Be Holy (Brian Christopher Coulter) -- A Review

BE HOLY: Find Identity/Find Belonging/Find PurposeBy Brian Christopher Coulter.  St. Louis:  Chalice Press, 2014.  X + 150 pages. 

What is your identity and purpose in life? Where and to whom do you belong?  These are questions we all ask as we make our way through life.  Although my days as a young adult are further back in time than I’d like to admit, I know that I asked those kinds of questions as I emerged from adolescence into adulthood.  It was an exciting time, but it could also be anxiety inducing.  So, where might holiness fit in to this conversation? 

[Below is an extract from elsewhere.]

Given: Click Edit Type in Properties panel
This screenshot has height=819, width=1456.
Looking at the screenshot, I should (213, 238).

Brian Christopher Coulter is a Presbyterian Pastor and a young adult who has chosen to address the question of identity, belonging, and purpose in the context of the call to “be holy.”  Coulter notes that churches don't always prove helpful to young adults as they make their transition from adolescence into adulthood.  He writes:  "Rather than focusing on who-what-why we are, the church all too often points to who we should not be and what we should not do, all the while hoping that we never ask 'Why not?'" (p. x).  Perhaps the church is better at setting boundaries than instilling a sense of purpose for life that is positive rather than negative.

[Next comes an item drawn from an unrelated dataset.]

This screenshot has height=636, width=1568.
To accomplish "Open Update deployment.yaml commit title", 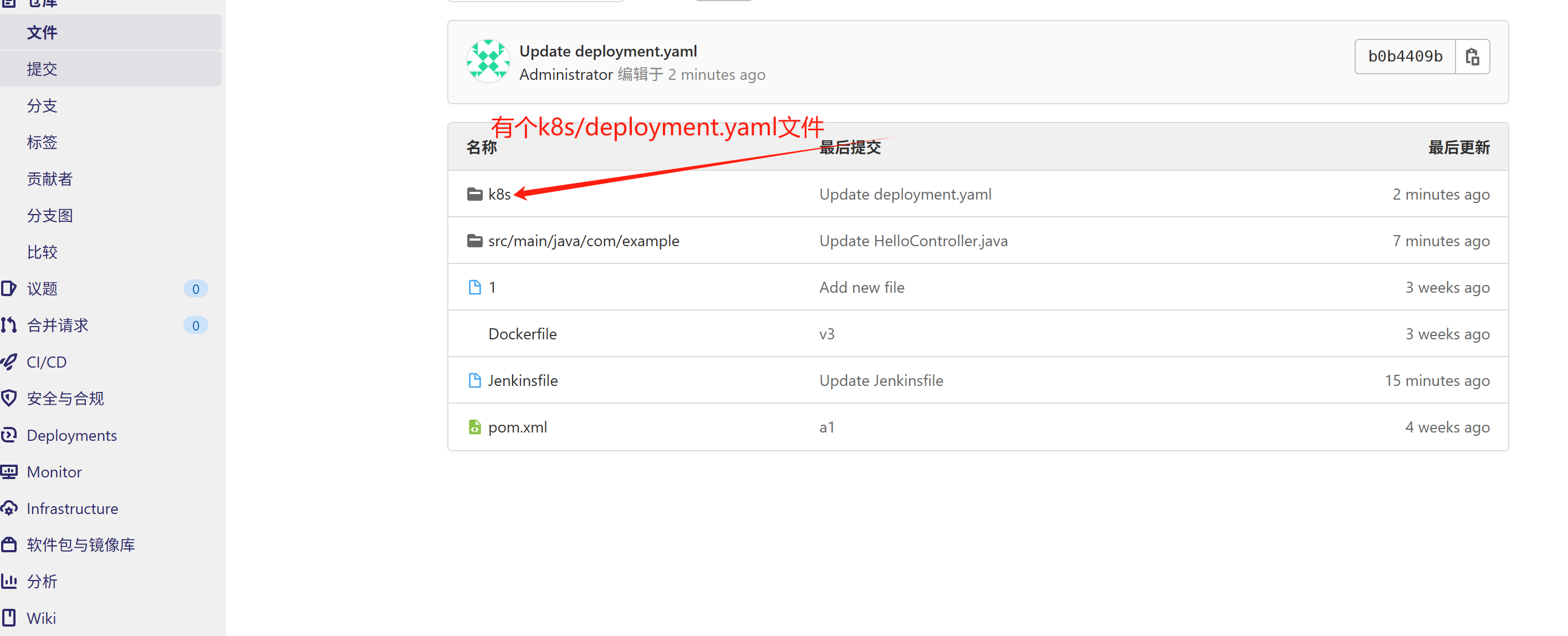I will [x=607, y=51].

Coulter's book is divided into four parts, each with three chapters. It moves from calling -- "be holy" -- to being "set apart from . . . find identity" -- on further to "being set apart with ... find belonging" -- and finally to being "set apart for ... find purpose." Each chapter develops the theme, addressing the hopes, dreams, and challenges that face Christians as they mature in life.  The direction of the book is signaled in the first chapter – “yearning.”  Is this not what we start our adult journey with, a yearning for a fulfilled life, to be something more, to experience life in its fullness?  The book closes with a chapter titled “embrace.”  That is – the journey leads us to embracing our sense of purpose and sense of belonging.  That is what it means to be holy. 

The call is to “be holy” not work on being holy.  It is ultimately a call to embrace the purpose of God for our lives in the world.  In the closing paragraphs, Coulter writes:
Our Holy God has some holy plans for this world.  Our Holy God is action-oriented. Our Holy God is on the move.  Our Holy God is renewing, restoring, and reconciling all things.  And our Holy God invites us to join in – to be wholly invested in these holy plans (p. 141). 
                As a young adult, I was idealistic.  I had dreams.  Some of those dreams have transpired.  Others have been transformed or evolved.  I’m more “realistic” today than perhaps I was back then.  At a time when surveys suggest that millennials are somewhat cynical and even jaded about life, Coulter offers a different vision.  It’s not a “dreamy” unrealistic vision, but is instead a vision of participating in God’s presence in the world, allowing God’s holiness to transform and empower.
 
                Coulter writes for readers who embrace story and narrative.  The twelve points he makes, from yearning to embrace (including these premises:  yearning, become, reflection, lost, beloved, identify, loneliness, communal, connect, aimless, balance, embrace), seek to move us beyond the malaise of contemporary Christendom that has been defined as “Moral Therapeutic Deism” (MTD).  That is, we have by and large embrace a form of Deism that assumes that God is far off and disengaged, one that suggests that we are generally good people that may need a bit of moral guidance to live appropriately.  Coulter finds such a theology uninviting and unfruitful.  Instead, in this book he offers us a call to live into God, so that we might find our place of belonging, and our identity and purpose in life.  In the course of doing so, he wants to say to young adults (and to all of us) – your lives matter to God and therefore matter to the church.  As for the former, there is sufficient witness in Scripture to affirm it.  The question is: does the church believe it?  Does the church have the capacity to be a place where identity and purpose in God can be discovered and developed?

                This is a very a good book, one that is well written, engaging and thoughtful. While it is addressed to young adults, many of those of us on the more "mature" side of the journey can also benefit from reading it – not just so we can understand young adults, but so we too can discern our identity, purpose, and belonging!  Of course, if you’re not a young adult, you’ll have to remember that this was written with young adults in mind.  That is, the stories and even the style of presentation reflect current writing styles familiar to young adults.  There is a similarity to the way blogs are written – each chapter having relatively brief sections that are marked off, and that build off each other.  Stories are told and then a reflection on scripture will emerge.  There is also the regular use of hash tags to provide one word responses to the ideas put forth in the sections or even paragraphs.  

             Written for young adults, in the hope that it might help guide them to a life in God, perhaps this is also a clarion call to the church to take up its own calling to be a place that nurtures faith and purpose.  Theologically, this is written from what some might call a "generous orthodoxy."  It is deeply rooted in Christian theology, but with a very generous perspective. Perhaps a good guide to its perspective is to note some of the figures endorsing the book -- from Carol Howard Merritt to Walter Brueggemann. Take and read and embrace God’s holiness!